Рене объясняет. Рассказывает.
— Говорят, в восемь утра… два самолета… я только узнала!
Теракт. Теракт, уничтоживший до последнего камешка Башни-Близнецы и взорвавший мировую прессу. Сотни людей погибли. Тысячи — ранены. Правительство негодует, а население шокировано. «Исламский мир начал войну».
Только я далека от подробностей взрыва. Я далека от маминых восклицаний и сожалений в адрес пострадавших. Я постепенно перестаю слышать даже её голос, шепчущий, как она счастлива, что я жива.
В моей голове другое. В моей голове — другой.
Недолго думая, я обрываю звонок с мамой, обещая перезвонить позже, и скидываю мобильный в сумку, пулей вылетая из-за своего стола. Девочки из нашей команды ошарашенно смотрят на меня. Они тоже только что узнали — сегодня все звонят всем.
Я говорю, что уйду раньше. Я говорю, что мне нужно идти. Срочно. Сейчас.
На улице творится настоящее сумасшествие. Акции протеста, толпы рыдающих, пробки из машин и бесконечная полиция, распущенная во всем закоулкам. Их суровые лица я отличу от любых других.
Но все это неважно. Вся это шумиха не важна. Я знаю свою цель. И знаю, что сейчас полдень. Но полдень вторника, а не среды. Наш день.
Я бегу по забитым людьми улицам, едва ли не сшибая все и всех на пути. Я расталкиваю их локтями, я пробираюсь сквозь них, не слушая лестных слов в свой адрес.
В центральном парке не медлю — несусь к мосту. Только там, только здесь и только сегодня могу узнать, что с ним все хорошо. Что он жив.

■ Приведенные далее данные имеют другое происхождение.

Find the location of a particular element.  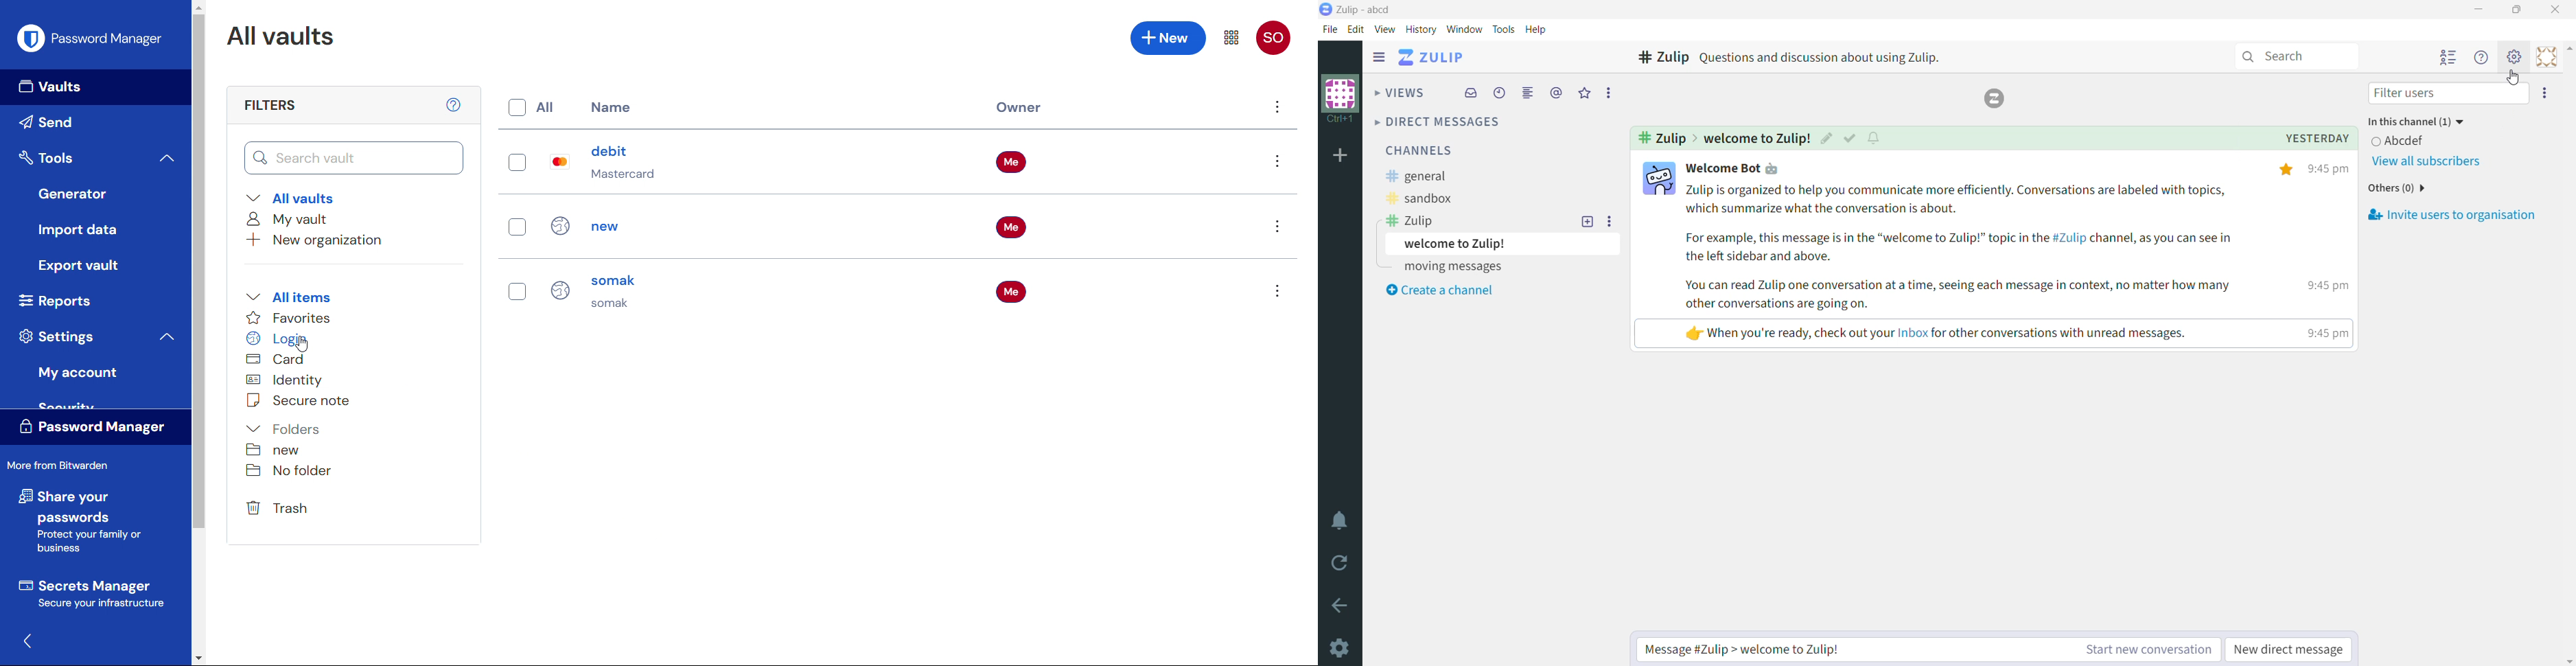

new is located at coordinates (610, 224).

Чтобы было быстрее, снимаю туфли. К черту каблуки. Гравий колет ноги, но какое теперь это имеет значение? Я выбегаю на нужную дорожку запыхавшись, но не останавливаясь, чтобы отдышаться. Нет времени.

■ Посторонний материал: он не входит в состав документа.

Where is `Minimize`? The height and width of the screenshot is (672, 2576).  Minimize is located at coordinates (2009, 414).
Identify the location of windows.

…Эдварда нет на мосту. Более того — его нет и рядом с мостом, на дорожках напротив. Эта часть парка пуста так же, как и ночью сегодня. Ни души. Ни звука.
Я отчаянно оглядываюсь по сторонам, я ищу его и бормочу, едва шевеля оцепеневшими губами, свою просьбу кому-то, кто стоит выше всего этого. Выше всех нас.